## Exercise
The answer must be every line below that holds the word "agent".

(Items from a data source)
╔══

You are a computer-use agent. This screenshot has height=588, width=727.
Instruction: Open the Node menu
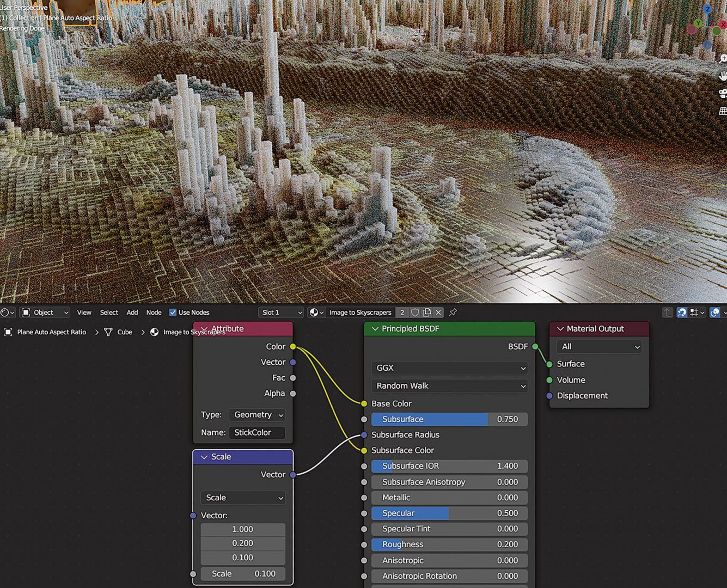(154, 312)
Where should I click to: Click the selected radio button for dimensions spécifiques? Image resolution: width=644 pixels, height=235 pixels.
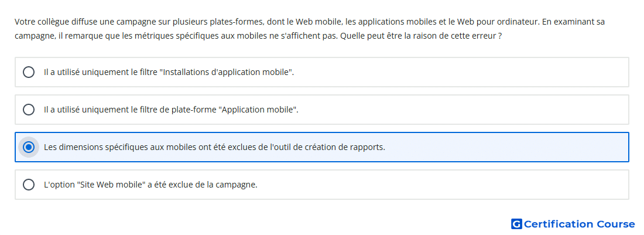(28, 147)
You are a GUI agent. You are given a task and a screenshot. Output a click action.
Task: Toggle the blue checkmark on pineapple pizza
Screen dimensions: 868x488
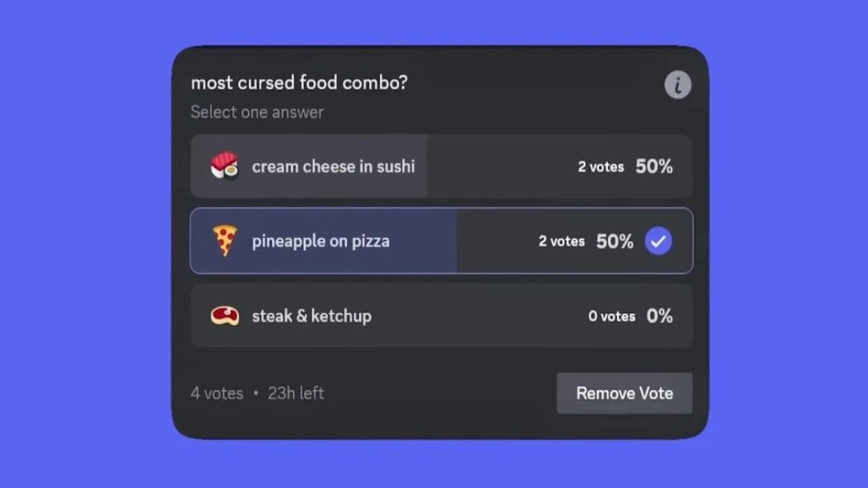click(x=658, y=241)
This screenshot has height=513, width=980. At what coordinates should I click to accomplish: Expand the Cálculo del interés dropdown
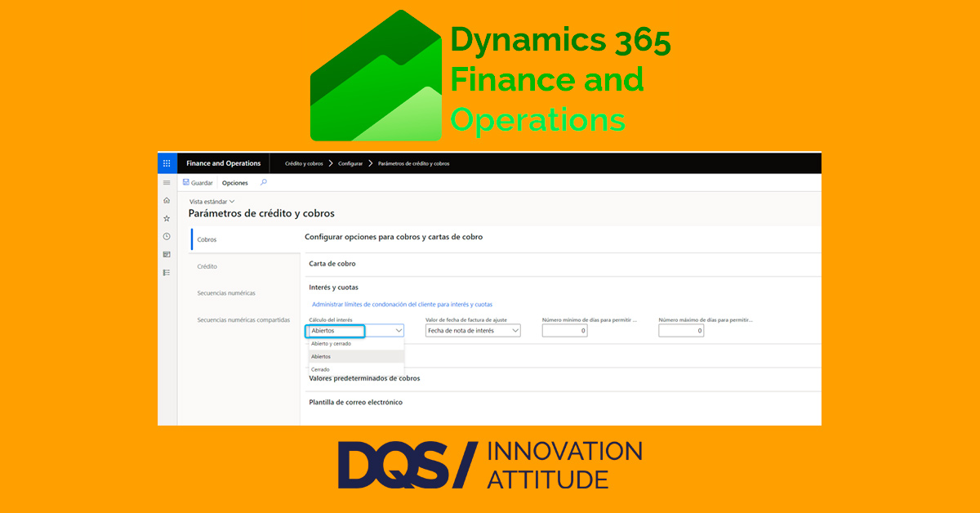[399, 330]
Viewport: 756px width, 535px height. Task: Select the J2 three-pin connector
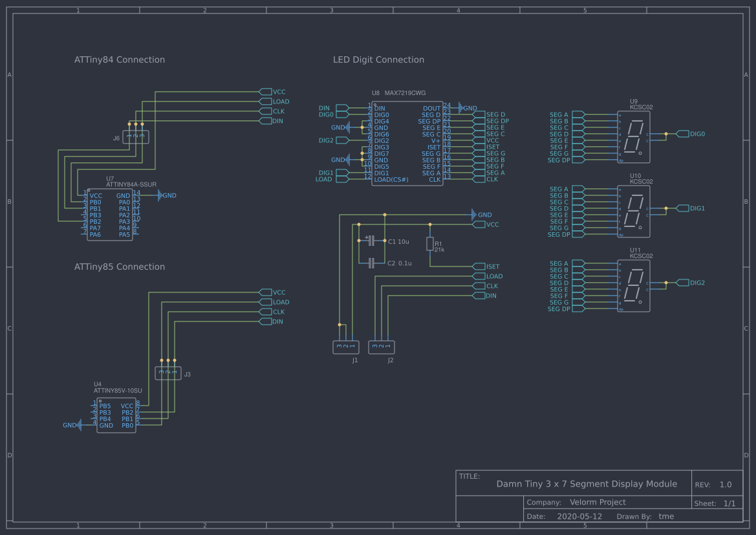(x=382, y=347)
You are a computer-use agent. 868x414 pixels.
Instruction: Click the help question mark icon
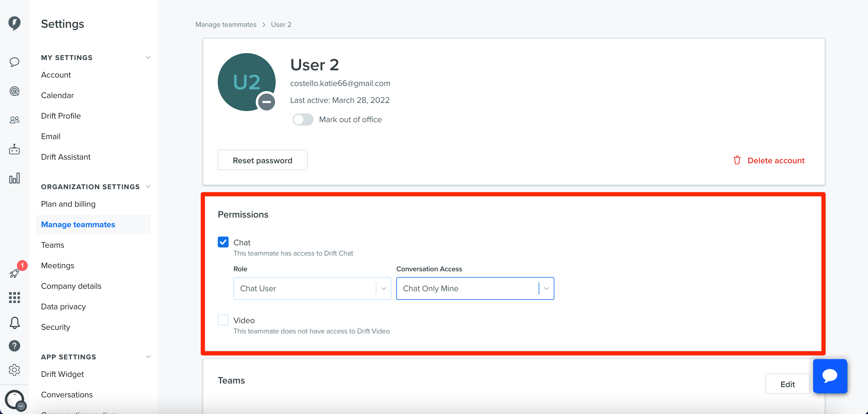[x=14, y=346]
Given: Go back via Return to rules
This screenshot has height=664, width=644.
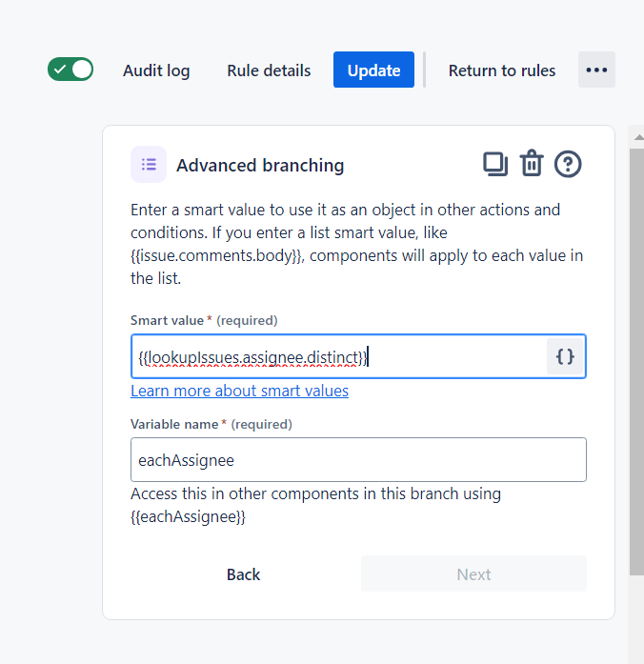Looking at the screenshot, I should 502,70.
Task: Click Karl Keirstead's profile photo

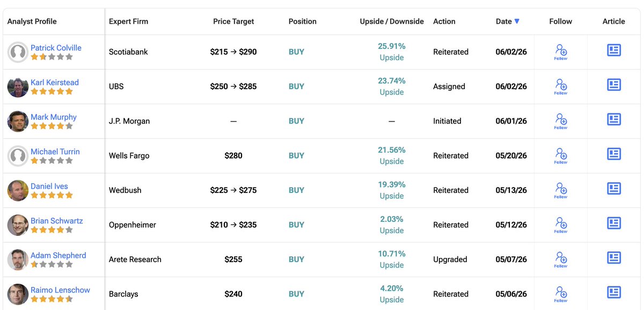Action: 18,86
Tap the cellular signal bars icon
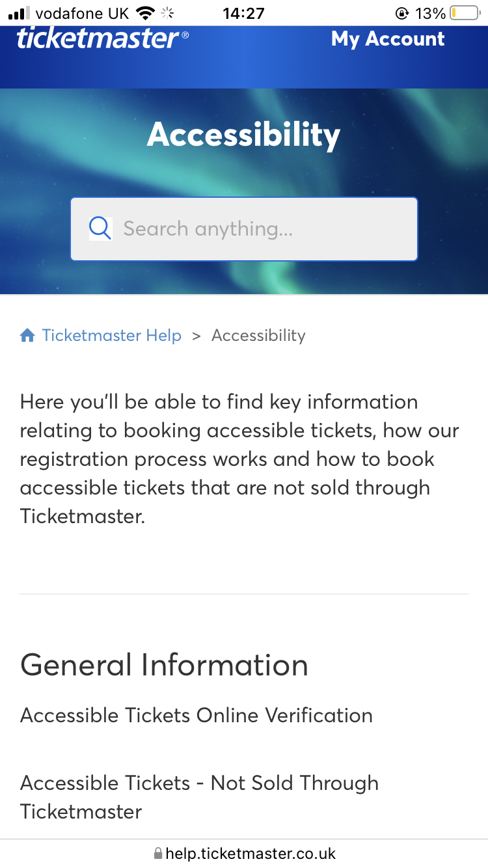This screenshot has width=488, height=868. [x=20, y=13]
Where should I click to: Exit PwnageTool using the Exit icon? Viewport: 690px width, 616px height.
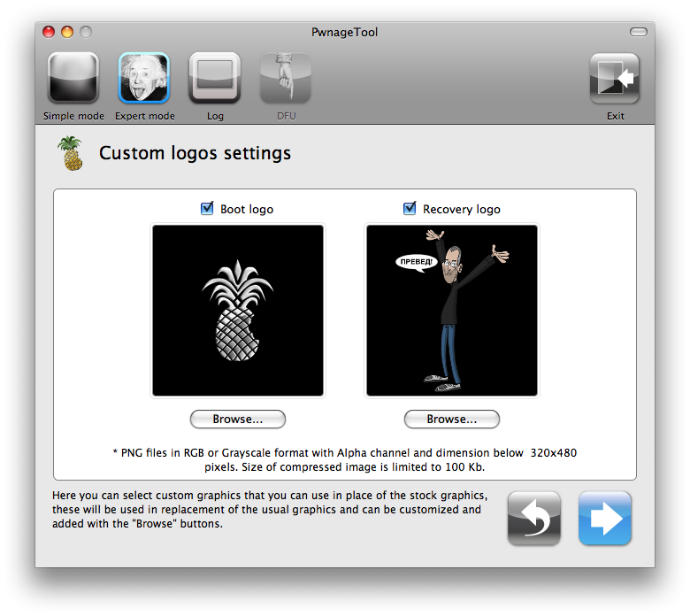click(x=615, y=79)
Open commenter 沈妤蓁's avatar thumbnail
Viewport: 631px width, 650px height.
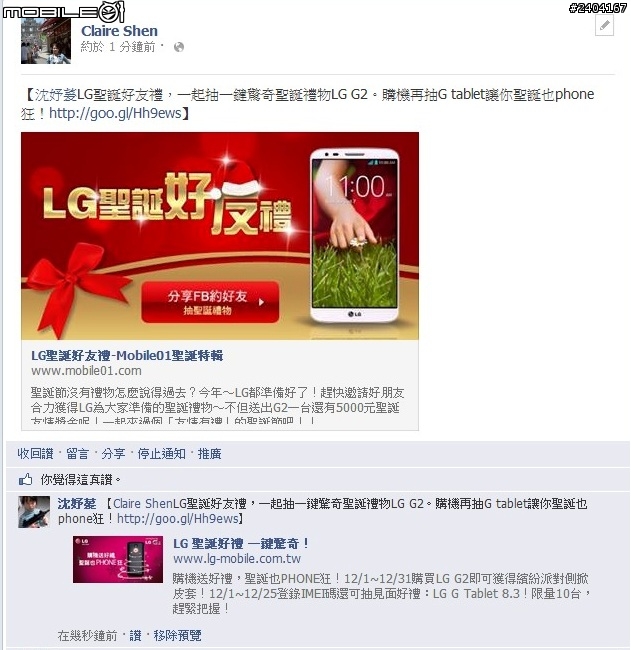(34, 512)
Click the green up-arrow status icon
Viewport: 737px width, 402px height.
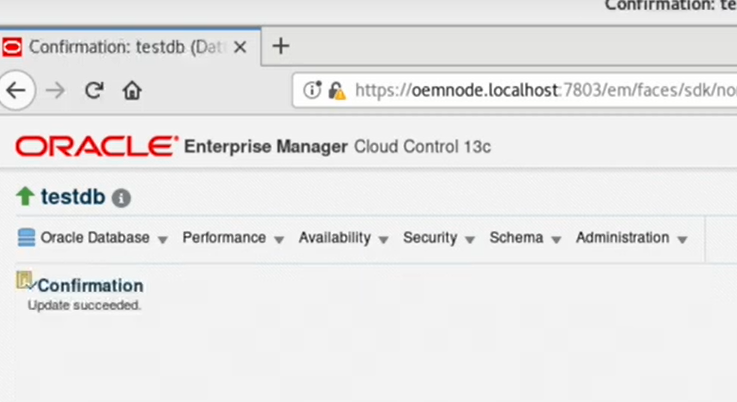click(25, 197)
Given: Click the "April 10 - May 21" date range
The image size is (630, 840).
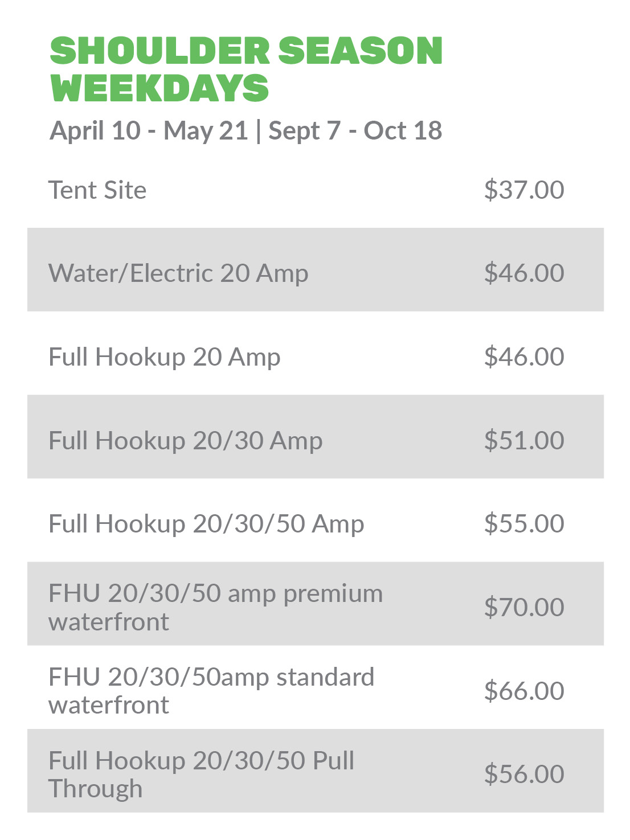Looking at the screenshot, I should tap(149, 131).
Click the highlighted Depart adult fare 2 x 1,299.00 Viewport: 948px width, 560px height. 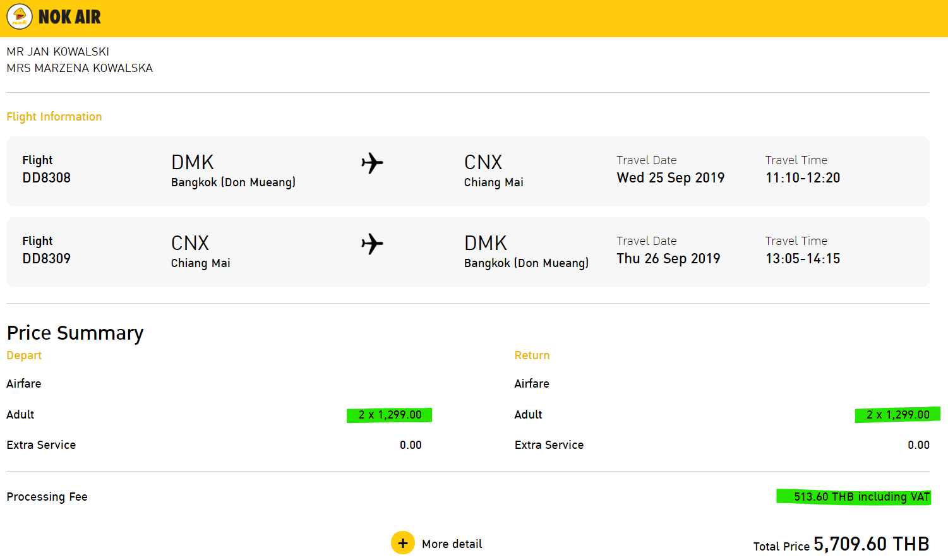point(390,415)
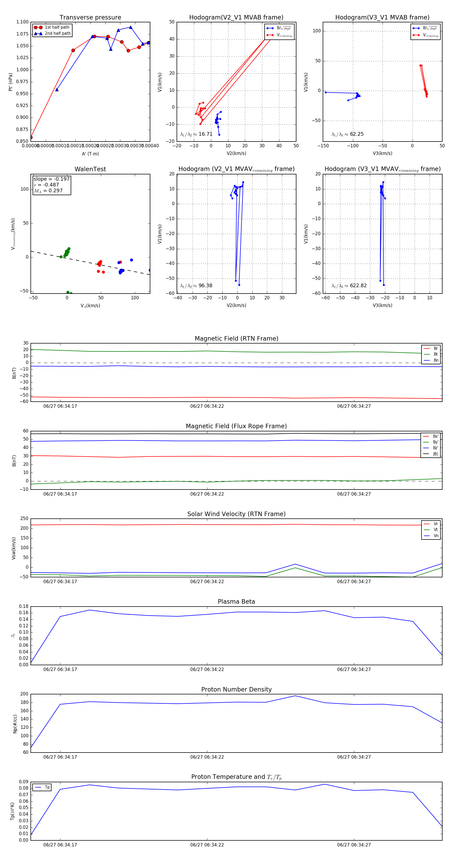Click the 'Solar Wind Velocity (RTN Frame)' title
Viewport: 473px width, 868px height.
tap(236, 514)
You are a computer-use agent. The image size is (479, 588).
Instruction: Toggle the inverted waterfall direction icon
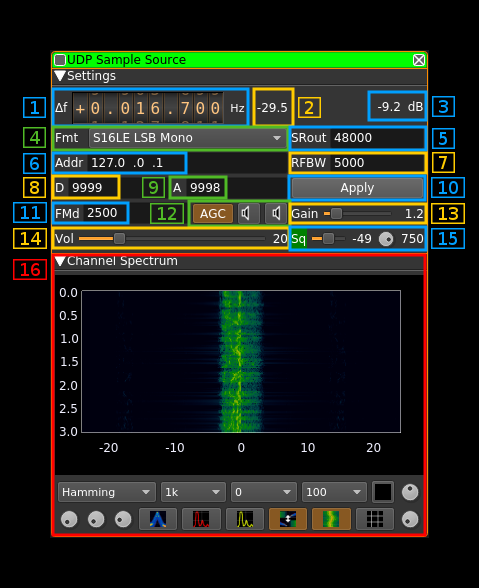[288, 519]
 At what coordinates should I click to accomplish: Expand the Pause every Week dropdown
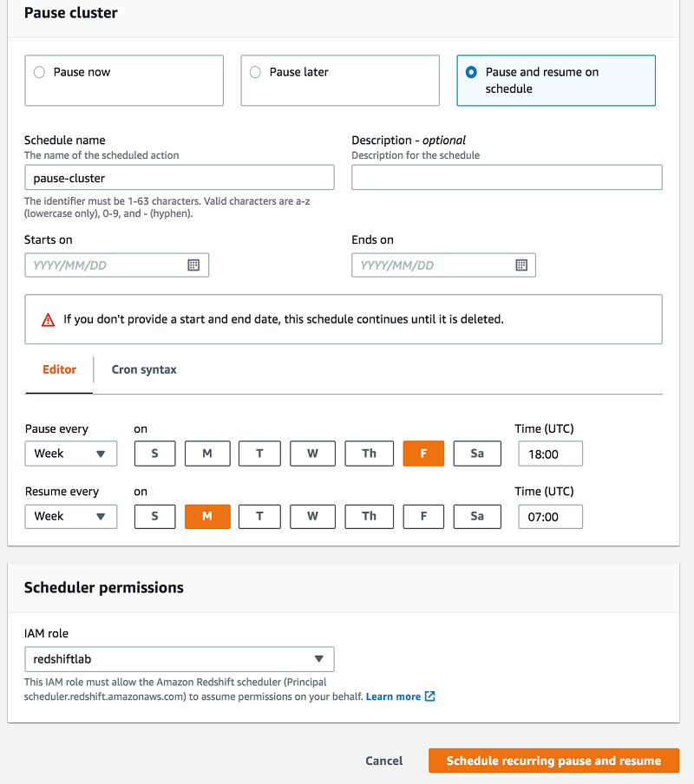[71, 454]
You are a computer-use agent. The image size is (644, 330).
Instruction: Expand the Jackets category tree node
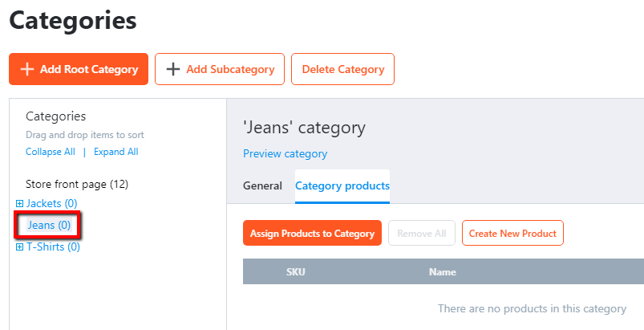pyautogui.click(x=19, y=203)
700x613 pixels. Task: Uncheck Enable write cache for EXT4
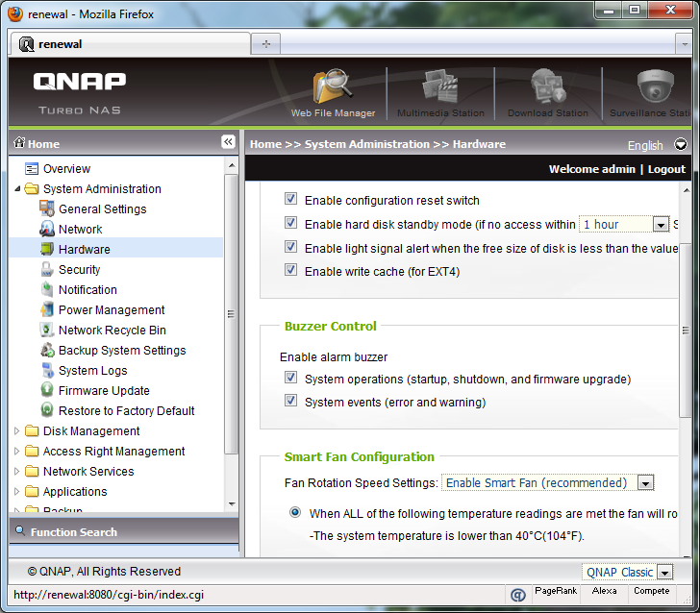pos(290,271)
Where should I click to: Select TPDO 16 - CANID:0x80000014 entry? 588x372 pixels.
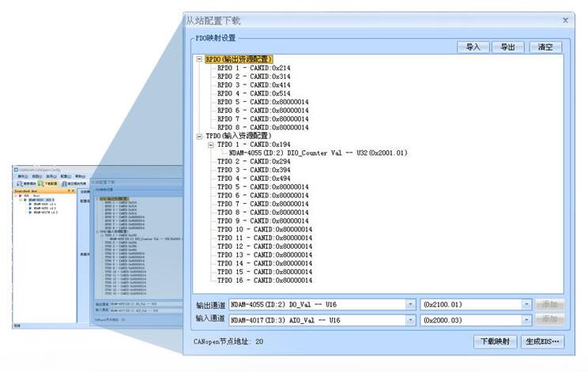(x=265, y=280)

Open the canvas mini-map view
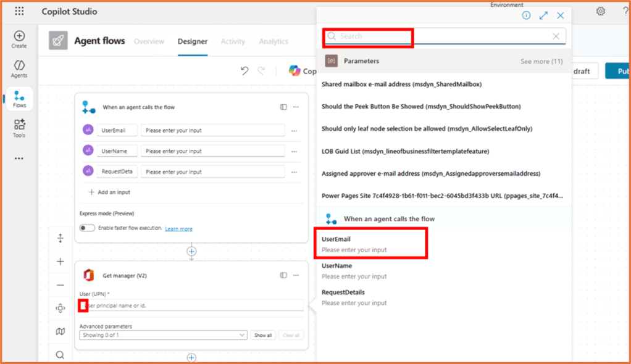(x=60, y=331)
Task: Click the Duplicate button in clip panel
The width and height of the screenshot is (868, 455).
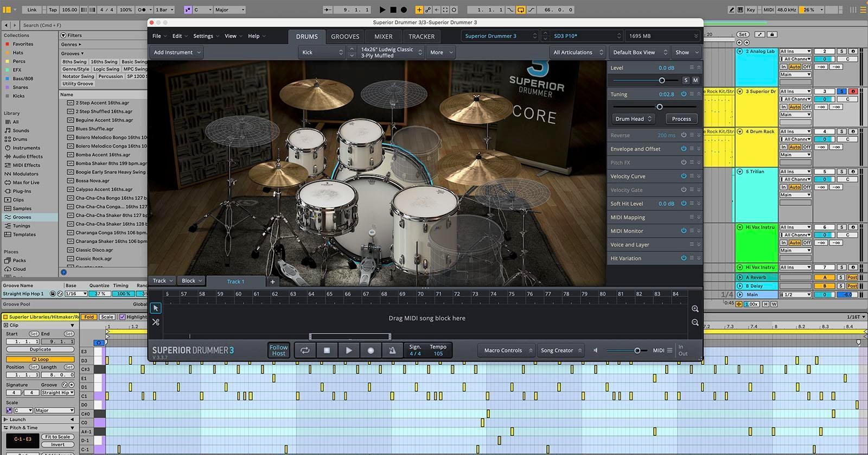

╚══

## Result
You are a computer-use agent. This screenshot has height=588, width=727.
You are a GUI agent. You are given a task and a screenshot. Output a click action.
You are a computer-use agent. 868x414 pixels.
You are a computer-use agent. The image size is (479, 588).
You are a computer-use agent. The image size is (644, 330).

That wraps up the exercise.